▶ **REQUIRED ACTION 1**: Please collect every line of the records that contains the word "period".
---- TEXT BLOCK
Tuesday, January 4, 2011

DO IT YOURSELF: Does your neighborhood have a Wemblish?

My neighbor Wemblish can do anything around the house.
     On Saturday mornings, having slept till ten, I go out to get my paper, and there is Wemblish, or the bottom half of Wemblish, sticking out from under the hood of his car, a spread of socket wrenches, bright as swords, arrayed on the driveway beside him as he resets the timing on his distributor or redistributes the setting on his timer. Whatever.
     That same afternoon, having risen from a two-hour nap following a brief check of my Facebook page, I look out the window, and there is Wemblish, or the top half of Wemblish, leaning over the peak of his roof next to his chimney as he adjusts his rotating ventilator fan or ventilates his fanning rotator adjustment. Whatever.
     Finally, well after dark, having gorged myself on a diet of red meat, Coors, and sitcoms, I open my back door to let the cat in for the night, and there is Wemblish, emerging from the wood shop he's added to his garage. There, never sleeping, he builds his wife new kitchen cabinets or builds his kitchen cabinets a new wife. Whatever.
     At that point I go to bed.
     Wemblish likes to be a good neighbor. Periodically, he will offer to clean out my gutters for me or prune my oak tree. Once, he insisted on attacking my driveway with his Weed-Whacker; when he was through, I discovered that my driveway was four feet wider than I'd thought. Another time, he dug something called a "dry well" for me in order to relieve a drainage problem; like magic, the pond that used to be my front yard disappeared. Wemblish is handy, generous, modest, innocent, fit, and pleasant. I hate him.
     Every woman on the block gushes over Wemblish. This includes his own wife, which is especially distasteful. The women of the neighborhood can often be found standing in front of Wemblish's house admiring his handiwork. "Ooooh, look at those wonderful gingerbread shutters!" they squeal. "Handmade, you say?" Or: "Well, I just wish my husband Weasley were here to see those marvelous bay windows! And you did them both in just one weekend with nothing but a hammer and a pair of pliers?" Or: "What beautiful stained glass! And you fired it yourself, did you?"
     One day I even discovered my own lady friend, Gilda, in a state of animated adulation in front of Wemblish's house, telling his wife how perfectly darling was the hand-carved Victorian trim around the Wemblishes' gables (Wemblish has gables, for god's sake), and how simply fetching was the little fountain in their front yard, with its spouting cupids. It was disgusting. Not the fountain--Gilda. I had to drag her off by the elbow.
     I learned long ago that it doesn't pay to compete with somebody like Wemblish. I would rather wield a putter than a power saw, and I will never learn the difference between a two-by-four and a four-on-the-floor. So I don't fight the Wemblishes of the world. Instead, I play along, pretend to share the admiration showered on them by silly women, and, most of all, I take advantage of them. People like Wemblish enjoy being taken advantage of, and I'm happy to do it.
--------
▶ **REQUIRED ACTION 2**: In the Wemblish essay above, list the adjectives in the sentence that comes right before "I hate him."
---- GIVEN RECORDS
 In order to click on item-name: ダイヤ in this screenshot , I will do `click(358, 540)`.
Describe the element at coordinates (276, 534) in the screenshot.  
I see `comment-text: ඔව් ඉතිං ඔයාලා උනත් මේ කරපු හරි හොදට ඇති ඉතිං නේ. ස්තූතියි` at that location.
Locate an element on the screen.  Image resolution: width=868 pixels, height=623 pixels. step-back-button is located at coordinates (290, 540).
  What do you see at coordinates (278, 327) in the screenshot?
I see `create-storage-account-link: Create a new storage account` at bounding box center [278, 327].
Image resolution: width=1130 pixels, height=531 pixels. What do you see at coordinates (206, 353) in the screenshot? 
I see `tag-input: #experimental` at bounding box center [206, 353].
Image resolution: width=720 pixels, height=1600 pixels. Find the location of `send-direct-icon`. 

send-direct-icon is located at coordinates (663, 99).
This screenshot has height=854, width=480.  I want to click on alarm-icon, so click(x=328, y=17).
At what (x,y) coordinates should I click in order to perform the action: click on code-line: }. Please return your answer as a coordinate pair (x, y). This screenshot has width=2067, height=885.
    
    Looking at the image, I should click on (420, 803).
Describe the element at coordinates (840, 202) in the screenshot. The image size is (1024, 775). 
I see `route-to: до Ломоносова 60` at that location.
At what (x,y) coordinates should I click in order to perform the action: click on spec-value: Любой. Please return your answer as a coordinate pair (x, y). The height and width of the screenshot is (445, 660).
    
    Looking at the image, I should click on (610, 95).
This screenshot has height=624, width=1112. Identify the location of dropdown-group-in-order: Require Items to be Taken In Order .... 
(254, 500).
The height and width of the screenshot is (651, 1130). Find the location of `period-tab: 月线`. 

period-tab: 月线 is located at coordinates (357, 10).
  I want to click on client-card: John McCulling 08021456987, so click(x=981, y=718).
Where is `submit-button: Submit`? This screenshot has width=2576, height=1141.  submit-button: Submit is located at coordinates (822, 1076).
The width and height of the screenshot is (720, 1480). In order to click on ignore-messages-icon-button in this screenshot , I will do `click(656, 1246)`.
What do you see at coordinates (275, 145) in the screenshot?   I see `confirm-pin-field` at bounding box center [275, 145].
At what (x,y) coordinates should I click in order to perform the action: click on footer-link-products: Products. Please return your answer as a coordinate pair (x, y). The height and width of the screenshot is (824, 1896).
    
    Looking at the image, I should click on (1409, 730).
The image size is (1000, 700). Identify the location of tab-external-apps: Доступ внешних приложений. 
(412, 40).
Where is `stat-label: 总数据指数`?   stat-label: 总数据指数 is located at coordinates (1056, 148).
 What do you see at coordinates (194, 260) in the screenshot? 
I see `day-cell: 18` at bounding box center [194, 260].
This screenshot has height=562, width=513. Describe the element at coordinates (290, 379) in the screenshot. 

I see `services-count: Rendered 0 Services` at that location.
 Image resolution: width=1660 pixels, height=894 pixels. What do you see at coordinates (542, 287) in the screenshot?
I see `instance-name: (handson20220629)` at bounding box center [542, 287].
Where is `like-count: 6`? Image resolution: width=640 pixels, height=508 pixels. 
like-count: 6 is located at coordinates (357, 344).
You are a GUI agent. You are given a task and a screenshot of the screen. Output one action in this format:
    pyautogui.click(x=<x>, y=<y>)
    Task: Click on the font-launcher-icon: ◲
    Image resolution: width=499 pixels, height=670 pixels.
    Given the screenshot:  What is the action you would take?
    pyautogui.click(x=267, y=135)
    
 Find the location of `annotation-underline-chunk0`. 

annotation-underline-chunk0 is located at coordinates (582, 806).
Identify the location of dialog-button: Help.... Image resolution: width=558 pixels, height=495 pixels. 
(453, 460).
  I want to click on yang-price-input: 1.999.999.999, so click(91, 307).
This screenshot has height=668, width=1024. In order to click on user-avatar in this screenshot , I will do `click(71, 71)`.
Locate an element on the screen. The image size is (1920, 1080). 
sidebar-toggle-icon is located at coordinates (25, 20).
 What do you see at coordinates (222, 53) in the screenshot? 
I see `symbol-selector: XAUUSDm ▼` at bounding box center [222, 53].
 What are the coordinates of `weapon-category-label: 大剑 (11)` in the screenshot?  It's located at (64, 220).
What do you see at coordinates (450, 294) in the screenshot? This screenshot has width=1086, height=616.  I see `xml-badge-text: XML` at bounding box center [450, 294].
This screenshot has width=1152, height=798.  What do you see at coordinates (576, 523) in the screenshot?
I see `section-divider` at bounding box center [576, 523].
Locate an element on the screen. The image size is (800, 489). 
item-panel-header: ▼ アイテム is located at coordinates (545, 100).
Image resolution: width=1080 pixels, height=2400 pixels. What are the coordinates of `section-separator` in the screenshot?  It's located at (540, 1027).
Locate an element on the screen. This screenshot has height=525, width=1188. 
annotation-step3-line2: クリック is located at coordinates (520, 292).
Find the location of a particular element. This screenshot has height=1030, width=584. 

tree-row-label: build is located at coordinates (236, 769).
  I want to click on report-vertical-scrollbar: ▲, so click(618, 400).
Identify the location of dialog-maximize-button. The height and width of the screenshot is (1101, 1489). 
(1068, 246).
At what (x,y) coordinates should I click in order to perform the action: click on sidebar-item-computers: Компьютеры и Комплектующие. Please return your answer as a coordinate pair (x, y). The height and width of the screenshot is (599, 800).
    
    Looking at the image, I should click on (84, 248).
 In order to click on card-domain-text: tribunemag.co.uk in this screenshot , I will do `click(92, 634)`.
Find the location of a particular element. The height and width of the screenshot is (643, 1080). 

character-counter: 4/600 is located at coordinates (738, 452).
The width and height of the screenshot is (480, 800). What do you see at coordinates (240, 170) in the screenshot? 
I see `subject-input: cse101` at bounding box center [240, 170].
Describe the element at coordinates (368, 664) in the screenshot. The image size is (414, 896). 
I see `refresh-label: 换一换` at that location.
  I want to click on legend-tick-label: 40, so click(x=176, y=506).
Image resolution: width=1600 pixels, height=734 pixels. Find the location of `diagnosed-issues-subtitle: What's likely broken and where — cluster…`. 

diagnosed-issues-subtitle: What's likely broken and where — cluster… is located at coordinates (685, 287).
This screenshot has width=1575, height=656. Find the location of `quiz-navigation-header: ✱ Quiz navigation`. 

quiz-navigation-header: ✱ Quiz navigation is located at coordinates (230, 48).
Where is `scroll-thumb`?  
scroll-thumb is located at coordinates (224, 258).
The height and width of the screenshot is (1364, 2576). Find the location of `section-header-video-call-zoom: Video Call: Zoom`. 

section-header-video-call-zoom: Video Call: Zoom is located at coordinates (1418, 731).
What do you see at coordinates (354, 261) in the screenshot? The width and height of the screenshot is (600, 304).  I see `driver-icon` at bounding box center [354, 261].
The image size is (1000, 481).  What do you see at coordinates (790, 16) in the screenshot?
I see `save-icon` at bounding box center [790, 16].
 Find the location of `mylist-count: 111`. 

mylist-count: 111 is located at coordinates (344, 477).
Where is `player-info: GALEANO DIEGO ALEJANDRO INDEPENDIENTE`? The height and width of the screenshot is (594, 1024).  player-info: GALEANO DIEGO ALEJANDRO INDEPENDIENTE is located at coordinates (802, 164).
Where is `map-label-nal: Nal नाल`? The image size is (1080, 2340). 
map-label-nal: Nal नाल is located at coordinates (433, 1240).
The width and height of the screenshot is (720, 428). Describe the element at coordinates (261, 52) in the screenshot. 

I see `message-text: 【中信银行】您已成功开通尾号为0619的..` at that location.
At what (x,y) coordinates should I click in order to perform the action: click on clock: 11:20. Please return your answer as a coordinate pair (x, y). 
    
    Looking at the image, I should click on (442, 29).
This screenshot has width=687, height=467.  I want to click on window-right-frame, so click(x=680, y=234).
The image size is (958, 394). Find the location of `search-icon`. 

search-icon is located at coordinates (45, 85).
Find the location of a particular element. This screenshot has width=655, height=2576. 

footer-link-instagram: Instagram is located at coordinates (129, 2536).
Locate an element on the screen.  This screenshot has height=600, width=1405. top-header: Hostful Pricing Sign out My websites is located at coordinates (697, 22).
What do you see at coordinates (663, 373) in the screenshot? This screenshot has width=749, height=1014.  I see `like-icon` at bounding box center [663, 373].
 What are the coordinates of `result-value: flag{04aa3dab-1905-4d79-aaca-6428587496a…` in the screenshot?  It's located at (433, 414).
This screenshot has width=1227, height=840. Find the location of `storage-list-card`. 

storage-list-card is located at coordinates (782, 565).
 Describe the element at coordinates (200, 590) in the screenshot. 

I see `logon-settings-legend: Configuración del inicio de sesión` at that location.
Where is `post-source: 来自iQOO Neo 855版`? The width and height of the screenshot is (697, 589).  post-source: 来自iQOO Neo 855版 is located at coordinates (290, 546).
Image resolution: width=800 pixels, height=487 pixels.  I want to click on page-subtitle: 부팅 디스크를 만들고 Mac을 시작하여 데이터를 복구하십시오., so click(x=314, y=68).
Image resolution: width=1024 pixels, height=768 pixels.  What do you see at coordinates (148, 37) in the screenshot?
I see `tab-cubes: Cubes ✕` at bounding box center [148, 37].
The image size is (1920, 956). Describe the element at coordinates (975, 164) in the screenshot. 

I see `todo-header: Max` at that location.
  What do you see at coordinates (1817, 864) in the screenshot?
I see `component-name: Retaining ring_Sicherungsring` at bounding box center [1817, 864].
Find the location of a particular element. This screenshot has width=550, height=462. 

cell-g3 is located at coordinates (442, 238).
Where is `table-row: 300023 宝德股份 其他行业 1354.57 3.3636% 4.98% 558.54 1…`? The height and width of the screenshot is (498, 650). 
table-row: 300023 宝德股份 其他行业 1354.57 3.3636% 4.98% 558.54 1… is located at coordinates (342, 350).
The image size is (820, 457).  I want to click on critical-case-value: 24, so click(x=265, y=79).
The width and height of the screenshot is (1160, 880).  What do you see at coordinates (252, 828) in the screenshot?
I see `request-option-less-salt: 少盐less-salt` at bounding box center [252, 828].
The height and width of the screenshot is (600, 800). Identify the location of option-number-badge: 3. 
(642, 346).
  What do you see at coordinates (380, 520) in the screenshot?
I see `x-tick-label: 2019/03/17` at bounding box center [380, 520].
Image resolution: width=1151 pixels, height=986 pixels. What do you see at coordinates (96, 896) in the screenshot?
--------
▶ **RESPONSE BOX 1**:
The height and width of the screenshot is (651, 1130). Find the location of `period-tab: 月线`. 
period-tab: 月线 is located at coordinates (357, 10).

▶ **RESPONSE BOX 2**: handy, generous, modest, innocent, fit, pleasant